Maestro Briatore, si sente a suo agio in questo ambiente?
La soffitta va benissimo! Magari fra le tavole del tetto filtra qualche raggio di sole… Rovistando tra oggetti ammassati e bauli polverosi, si trovano tracce silenziose di ciò che fu. Calandoci nello specifico del programma, ci capiterà in Lachrymae op. 48a di seguire lo sguardo di Britten che si posa su una melodia scritta da un altro compositore inglese ma nato 350 anni prima: vedremo la melodia frammentarsi come uno specchio rotto, e da essa nascere visioni e incubi, per poi ritrovarla, in tutta la sua purezza arcaica, nel finale. Anche la Trauermusik di Hindemith è legata all’Inghilterra, in quanto scritta per la morte di Giorgio V, e parla un linguaggio ben conscio del passato. Passato cui si ricongiunge dichiaratamente nel movimento finale, un corale luterano che infonde luce a queste pagine funebri.

Com’è maturato il suo interesse per la viola?
La viola è lo strumento che i violinisti sono costretti a frequentare brevemente prima di terminare gli studi, ma per me le cose sono andate diversamente. Forse perché la viola è femmina, e assai seducente, forse perché era destino, sicuramente grazie alla ricchezza di stimoli datami dal mio primo insegnante, Davide Zaltron, che conobbi come maestro del corso complementare a pochi anni dal diploma di violino, e poi scelsi per continuare il mio percorso.  Negli ultimi anni ho notato un cambio di atteggiamento nei confronti del mio strumento e di chi lo suona. Fino a qualche anno fa, la produzione di barzellette sui violisti era debordante. Adesso ho l’impressione che abbia un po’ rallentato; prima il violista era uno a cui mancava qualcosa per essere un violinista, ora c’è un’inversione di tendenza, le vibrazioni troppo acute sono spesso avvertite con fastidio, assieme alla competitività e al protagonismo di certi eredi di Paganini… E sempre più ragazzi, al momento di scegliere, si riconoscono maggiormente nei toni morbidi e bruniti della viola.

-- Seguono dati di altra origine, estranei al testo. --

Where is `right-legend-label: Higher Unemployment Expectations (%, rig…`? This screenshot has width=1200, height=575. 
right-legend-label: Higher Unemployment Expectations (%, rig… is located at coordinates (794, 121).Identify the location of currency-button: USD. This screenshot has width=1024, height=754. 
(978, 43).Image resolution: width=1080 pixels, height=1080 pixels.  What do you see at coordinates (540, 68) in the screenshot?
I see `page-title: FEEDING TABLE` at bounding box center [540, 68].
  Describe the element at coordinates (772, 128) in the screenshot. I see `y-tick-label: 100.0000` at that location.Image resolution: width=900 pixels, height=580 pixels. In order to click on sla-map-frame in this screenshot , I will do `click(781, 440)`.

Assistendo alle master classes di Tabea Zimmermann, eccezionale interprete di Hindemith, com’è cambiata la sua lettura del compositore tedesco?

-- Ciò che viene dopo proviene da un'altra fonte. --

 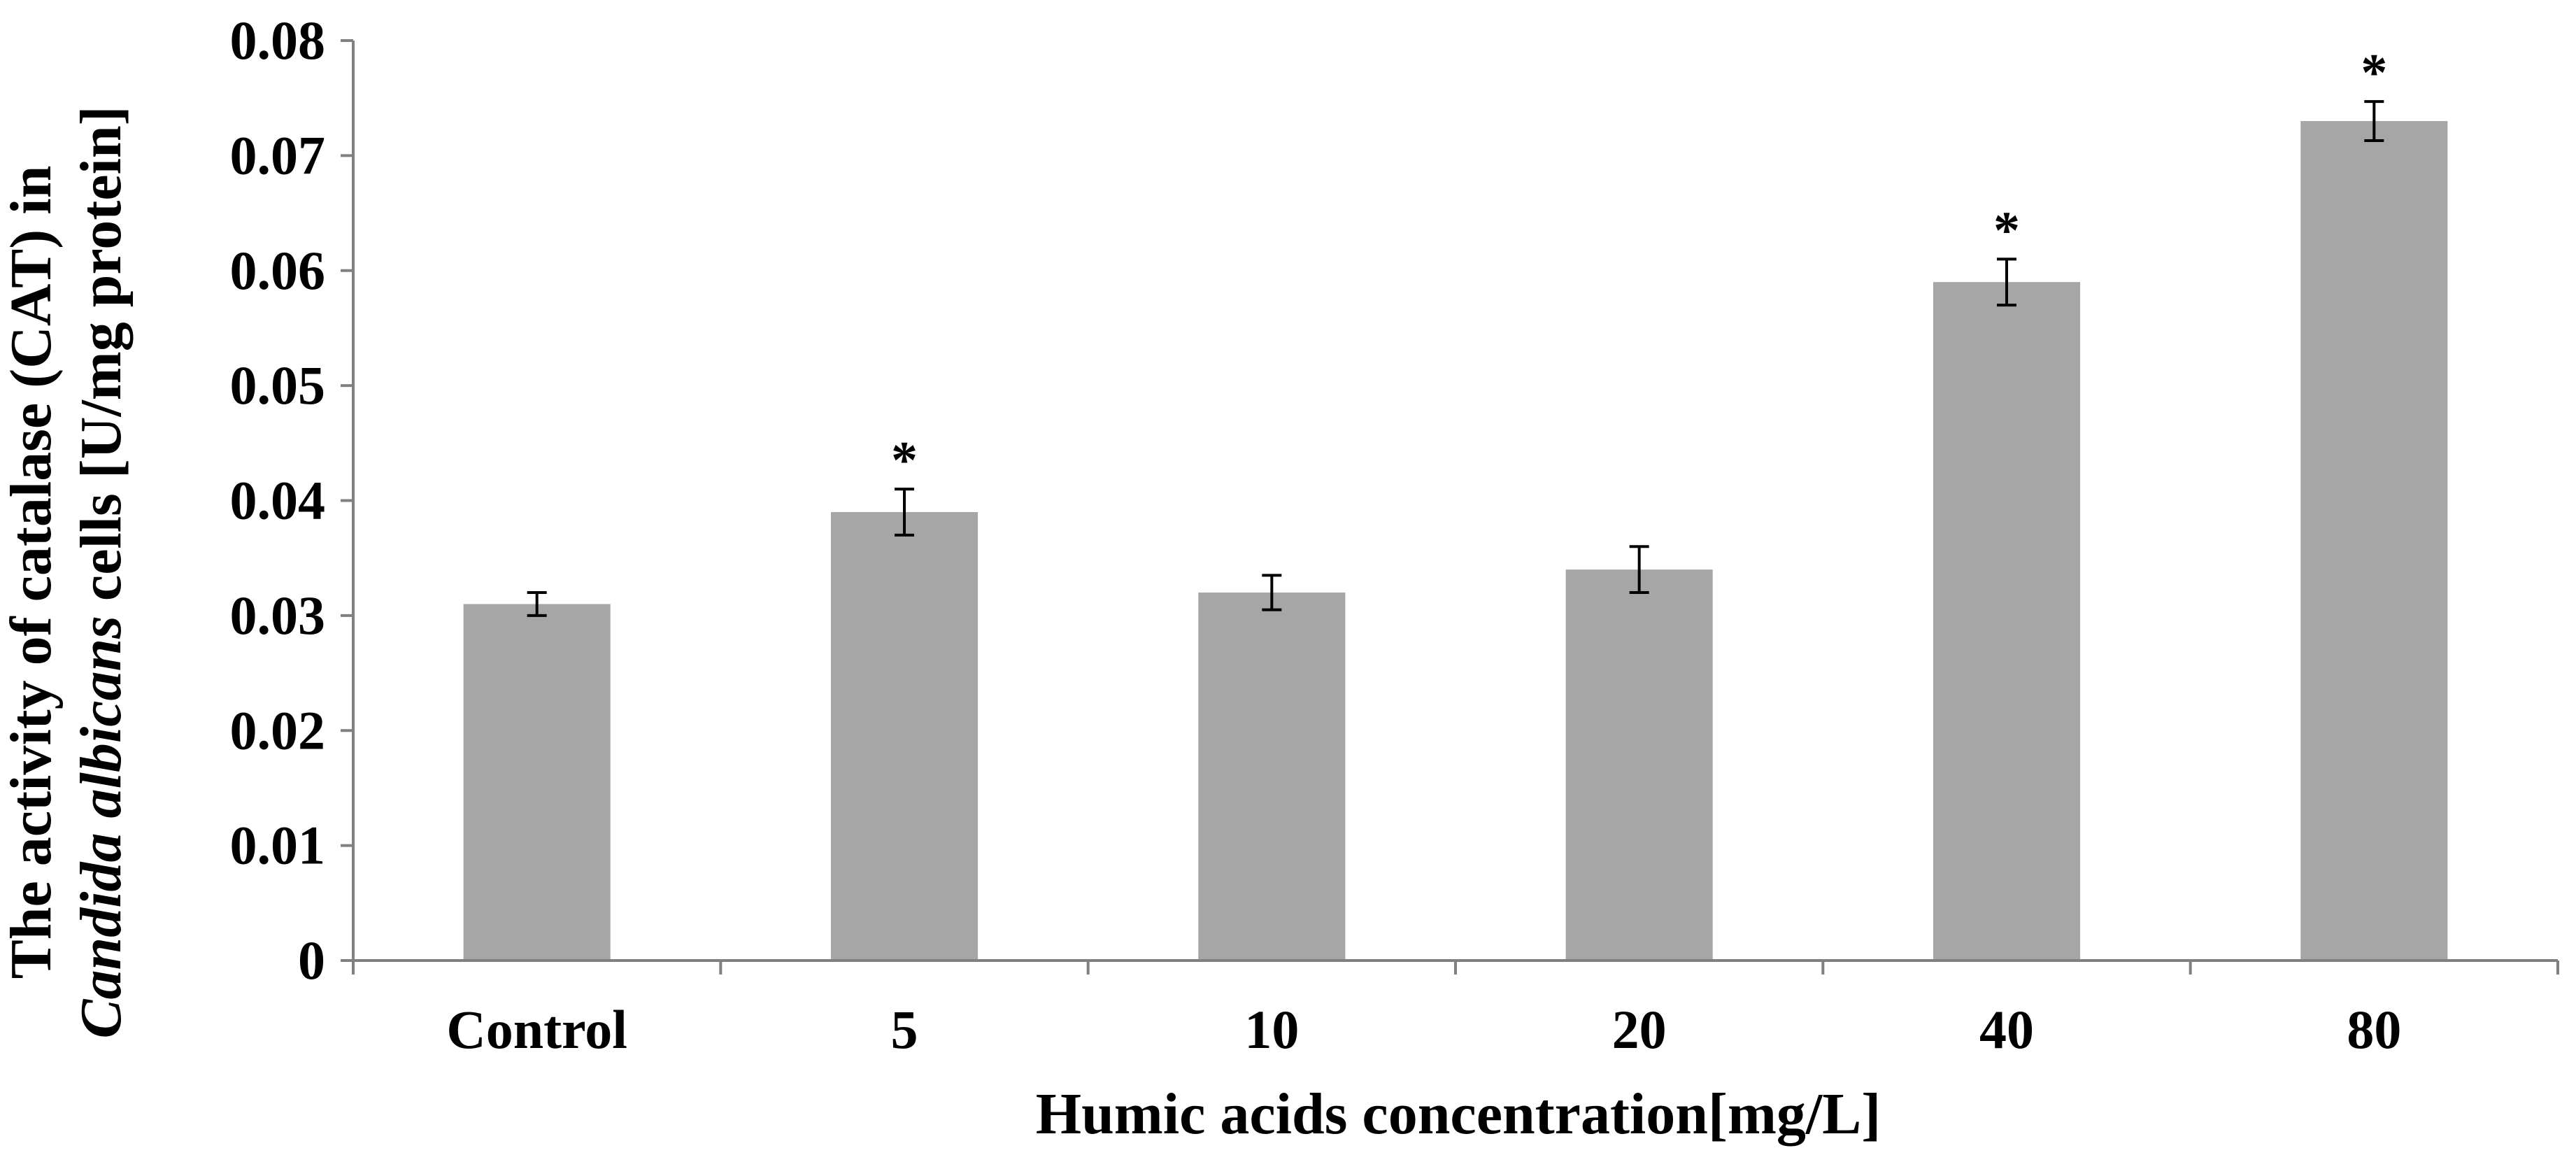 What do you see at coordinates (537, 782) in the screenshot?
I see `bar-control` at bounding box center [537, 782].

Le master classes erano specificamente incentrate sulla musica di Hindemith, si trattava di una full immersion con tanto di visita alla villa del compositore, conferenze, concerti, analisi di opere… Tabea riusciva in maniera straordinaria a restituire una profonda espressività alla sua musica, che troppo spesso viene eseguita in maniera oggettiva, grigia e distaccata. Grazie a lei ho scoperto un compositore molto meno severo di ciò che credevo, pieno di vita, humor e umanità. Mi piacerebbe evidenziare, nella Trauermusik, questo aspetto umano, cui tengo particolarmente.

Anche Lachrymae è pieno di umanità
Lachrymae è un pezzo in forma di variazioni, nell’accezione più moderna. Nessun esibizionismo funambolico, come in esempi classici od ottocenteschi, piuttosto un’indagine estremamente originale dei registri espressivi dello strumento ad arco, non astratta ma condotta sulla base di una profonda conoscenza delle sue possibilità tecniche. La difficoltà, a livello esecutivo, sta proprio nel riuscire ad evocare, nel breve spazio di ogni variazione, le diverse situazioni emotive e psicologiche.